(I work on uv)
As a note, you can set the default bounds for `uv add` in persistent configuration — no need to provide it every time. See https://docs.astral.sh/uv/reference/settings/#add-bounds
We prefer not to add upper bounds by default because it causes a lot of unnecessary conflicts in the ecosystem. I previously collected some resources on this back when I used Poetry :) see https://github.com/zanieb/poetry-relax#references
“Removing upper version bounds is important when publishing libraries.”
That makes total sense! The article however was written as someone creating websites, not libraries. And when I consume dependencies in my web project, I do want those upper bounds to prevent breaking changes (assuming the dependencies respect SemVer of course).

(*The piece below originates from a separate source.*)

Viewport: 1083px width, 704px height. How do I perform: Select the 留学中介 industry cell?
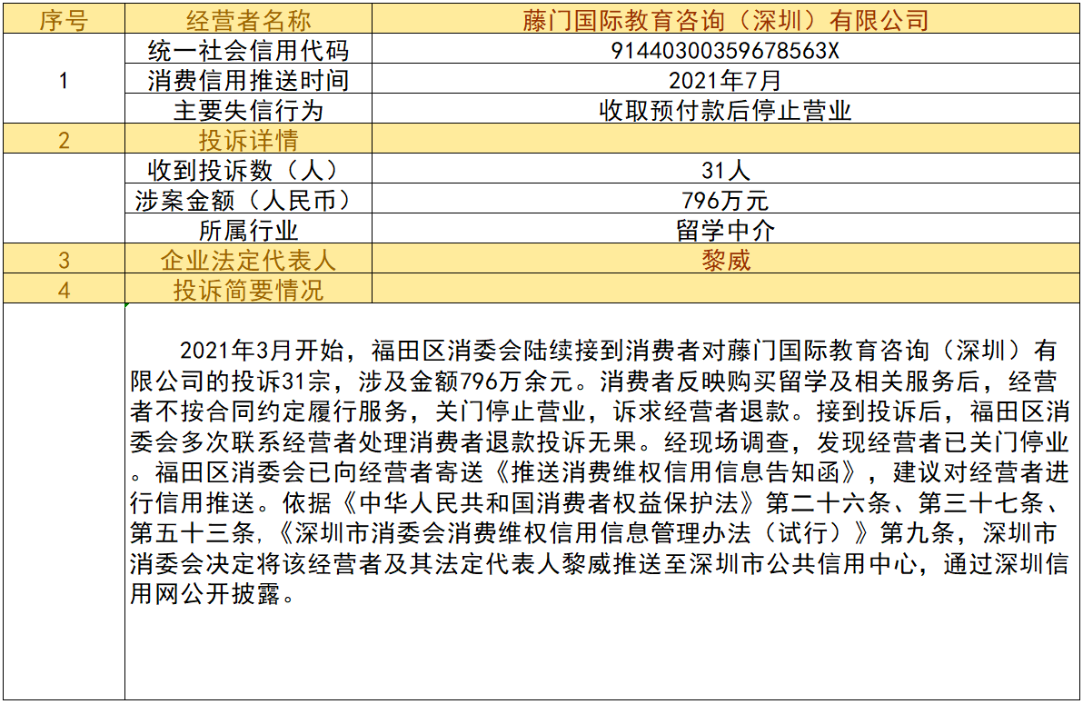[725, 231]
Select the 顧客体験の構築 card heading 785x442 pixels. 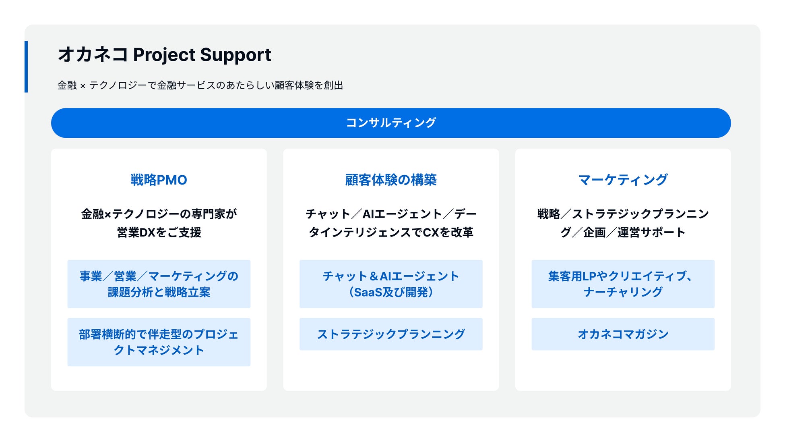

Thanks for pointing out that config, I’ve updated the article.
`uv.lock` pins exact versions (and hashes) of your dependencies.
Yes, and he is discussing how `uv lock` updates the contents of that file
Hi, out of curiosity is there a way to persistently set the `--native-tls` flag? UV always fails without it because of Zscalar configurations at my day job.
Also, is there any plan to add support for specifying that a compatible python version for a specific architecture? One of the packages I maintain at work has to use 32 bit python, and I always have to pass the `--python /path/to/32bit`
Yes you can set it via an environment variable (UV_NATIVE_TLS=true) or in your uv.toml (native-tls = true). However, check the docs, I think they are renaming it to sytem-certs.
Forgive me for asking a slightly inhaled question - Is there a way to get uv to respect `exclude-newer` in `pyproject.toml`?
When I run `uv run` it removes `exclude-newer` from pyproject.toml.
I could run `uv run —-frozen` or `uv run --exclude-newer` all the time, but that doesn’t seem quite right. Is there an idiomatic flow that I’m missing out on?
Wow thanks TIL about the « add-bounds » config! Especially useful for project where pinning to exact dependencies is crucial and easily missed by less experienced devs (end products, not libs)
Also Python projects often do not even use semantic versioning.
> In the eyes of uv, pydantic version 2, 3, and 100 are all perfectly acceptable.
Without semantic versioning, they are.